-- BEGIN --

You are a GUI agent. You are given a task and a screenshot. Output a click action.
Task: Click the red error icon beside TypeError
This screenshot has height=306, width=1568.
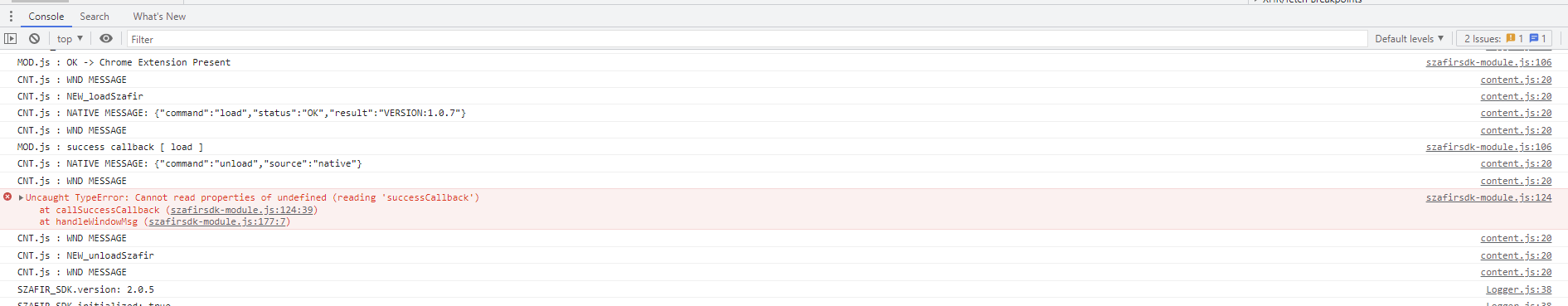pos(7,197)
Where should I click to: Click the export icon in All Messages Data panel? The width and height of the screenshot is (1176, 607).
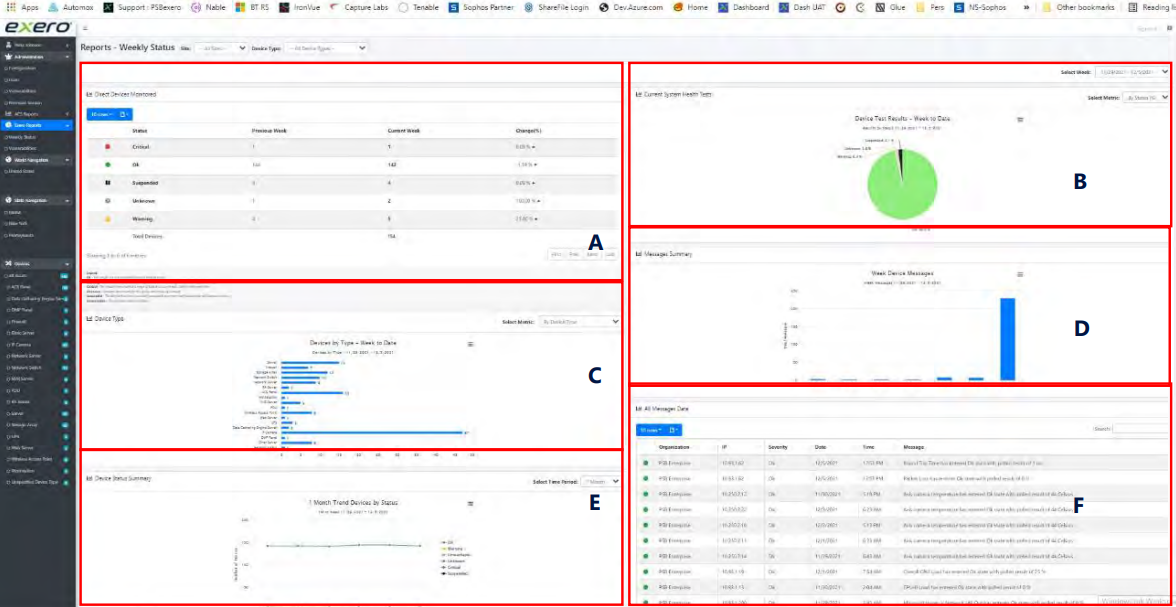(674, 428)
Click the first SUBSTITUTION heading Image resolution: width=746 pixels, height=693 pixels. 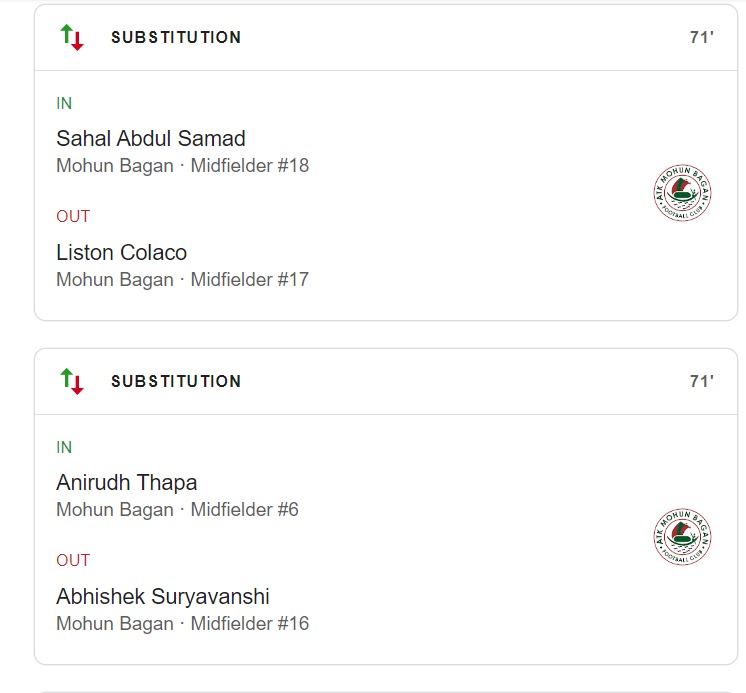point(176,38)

-- END --
-- BEGIN --

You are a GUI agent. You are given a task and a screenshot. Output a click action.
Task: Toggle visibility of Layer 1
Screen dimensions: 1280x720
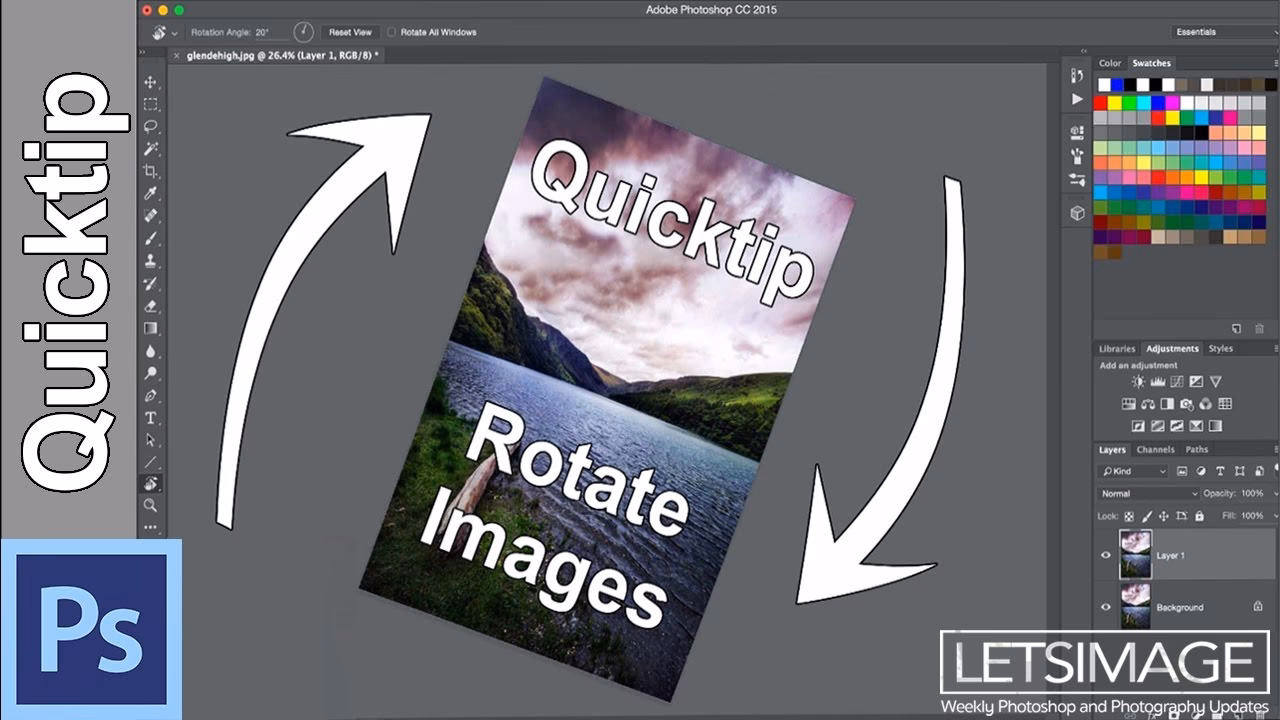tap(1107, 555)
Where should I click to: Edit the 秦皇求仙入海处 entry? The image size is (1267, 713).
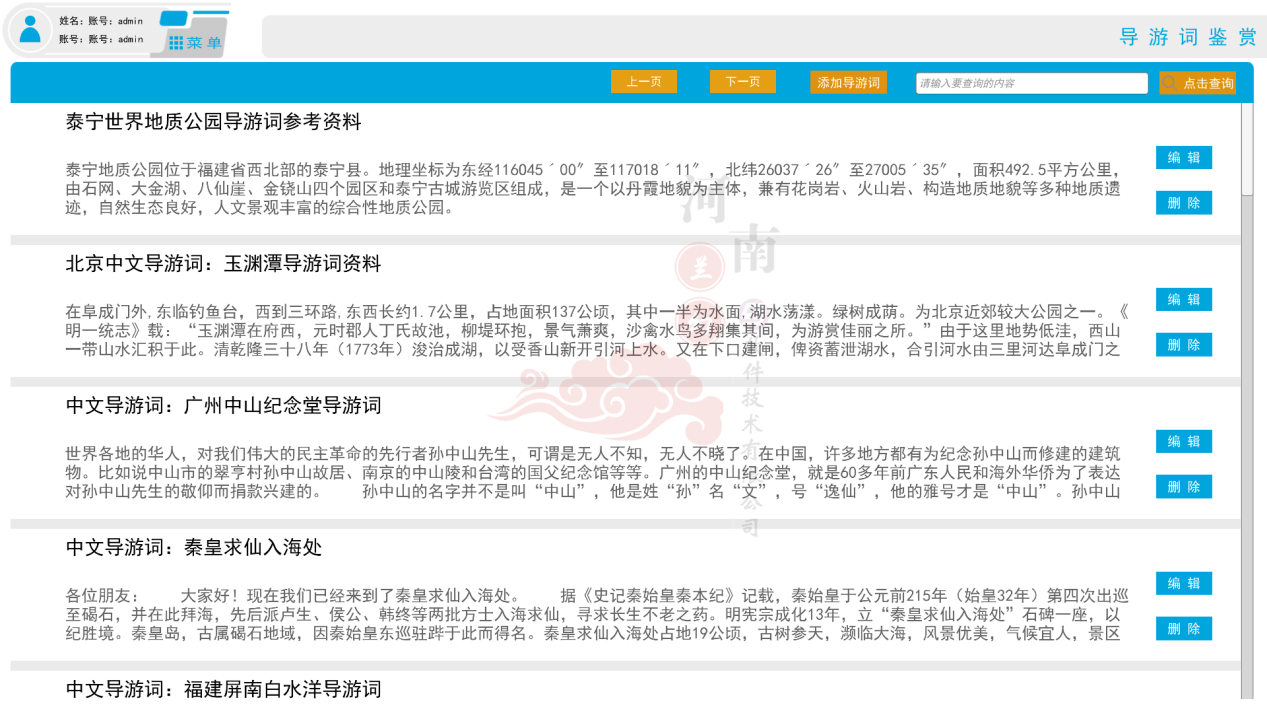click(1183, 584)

-- END --

→ WRITTEN REQUEST
Report every line of the listing that contains the word "should", copying each such line in full. Case counts.

→ ANSWER IN FULL
Where should I click to: Click the export icon in All Messages Data panel? The width and height of the screenshot is (1176, 607).
Where should I click to: Edit the 秦皇求仙入海处 entry? The image size is (1267, 713).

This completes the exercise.